Bresenham line algorithm (thickness)
Asked Answered
S

3

5

I was wondering if anyone knew of any algorithm to draw a line with specific thickness, based on Bresenham's line algorithm or any similar.

On a second thought, I've been wondering about for each setPixel(x,y) I'd just draw a circle, e.g.:

filledCircle(x,y,thickness); for every x,y but that would of course be very slow. I also tried to use dictionary but that would fill the memory in no time. Check the pixels I'm about to draw on if they have the same color, but that's also not efficient enough for large brushes.

Perhaps I could somehow draw half circles depending on the angle?

Any input would be appreciated.

Thanks.

duplicate: how do I create a line of arbitrary thickness using Bresenham?

Stroke answered 15/9, 2009 at 15:23 Comment(1)
A single pixel line is really a 1-pixel wide rectangle. When you're drawing a wider line, you can use any polygon drawing algorithm. This will clarify not only how the line is rendered, but also how to deal with the line caps and anti-aliasing, should you choose to.Observer
I
7

You cannot actually draw circles along the line. This approach is patented. :) You can still read patent for inspiration.

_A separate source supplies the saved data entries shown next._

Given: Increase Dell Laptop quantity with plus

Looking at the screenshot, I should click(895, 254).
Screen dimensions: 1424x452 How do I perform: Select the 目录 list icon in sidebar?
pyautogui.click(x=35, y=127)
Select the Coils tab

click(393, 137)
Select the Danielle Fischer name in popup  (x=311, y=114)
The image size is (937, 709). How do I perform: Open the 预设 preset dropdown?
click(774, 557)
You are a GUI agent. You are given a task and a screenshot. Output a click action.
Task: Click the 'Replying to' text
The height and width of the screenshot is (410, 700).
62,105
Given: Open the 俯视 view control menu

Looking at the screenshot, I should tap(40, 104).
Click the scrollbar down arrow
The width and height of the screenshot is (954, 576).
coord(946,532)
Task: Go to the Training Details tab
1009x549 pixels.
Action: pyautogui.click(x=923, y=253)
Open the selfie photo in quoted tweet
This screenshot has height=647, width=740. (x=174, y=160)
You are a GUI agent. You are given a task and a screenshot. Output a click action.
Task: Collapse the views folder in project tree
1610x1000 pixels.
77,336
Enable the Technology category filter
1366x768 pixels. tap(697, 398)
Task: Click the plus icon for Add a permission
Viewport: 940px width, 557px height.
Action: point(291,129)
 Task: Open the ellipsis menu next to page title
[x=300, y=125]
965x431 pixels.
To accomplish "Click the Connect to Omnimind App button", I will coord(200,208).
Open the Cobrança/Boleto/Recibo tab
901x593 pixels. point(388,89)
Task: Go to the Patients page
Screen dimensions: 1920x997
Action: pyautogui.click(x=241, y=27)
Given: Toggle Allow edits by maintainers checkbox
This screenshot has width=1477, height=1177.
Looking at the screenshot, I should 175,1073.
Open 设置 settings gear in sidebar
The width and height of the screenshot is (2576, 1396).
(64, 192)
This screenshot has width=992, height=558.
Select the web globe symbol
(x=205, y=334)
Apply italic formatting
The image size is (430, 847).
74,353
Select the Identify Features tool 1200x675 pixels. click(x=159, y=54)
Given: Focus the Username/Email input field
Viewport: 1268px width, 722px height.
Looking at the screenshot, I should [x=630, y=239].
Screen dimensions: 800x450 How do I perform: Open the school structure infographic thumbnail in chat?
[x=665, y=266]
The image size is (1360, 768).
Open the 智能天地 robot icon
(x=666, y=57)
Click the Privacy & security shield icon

Impure answered 15/9, 2009 at 15:30 Comment(4)
Patents like this are stupid. Those people deserve to be shot.Soricine
What the point of a patent website that doesn't show (1) the patent issue date and (2) the patent expiration date?Planish
It's not a patent. It's a patent application (not yet granted - and it shouldn't be granted).Cavendish
Updates from the future: patent application has been abandoned patents.google.com/patent/US20090096794A1/en. Hopefully @Soricine didn't shoot the poor sods.Rodrich
G
3

I don't know what is commonly used, but it seems to me that you could use Bresenham for the 1-pixel-wide line, but extend it a set number of pixels vertically or horizonally. For instance, suppose your line is roughly 30 degrees away from the horizontal, and you want it to be four pixels wide. You calculate that the vertical thickness of the line should be five pixels. You run Bresenham, but for each pixel (x,y), you actually draw (x,y), (x,y+1), ... (x,y+4). And if you want the ends of the line to be rounded, draw a circle at each end.

For overkill, make a pixel map of the stylus (a circle or diagonal nib, or whatever), then draw a set of parallel Bresenham lines, one for each pixel in the stylus.

Grapheme answered 15/9, 2009 at 15:44 Comment(0)
K
2

There are variations on Bresenhams which calculate pixel coverage, such as those used in the anti-grain geometry libraries; whether you want something that quality - you don't say what the output medium is, and most systems more capable than on-off LCDS support pens with thickness anyway.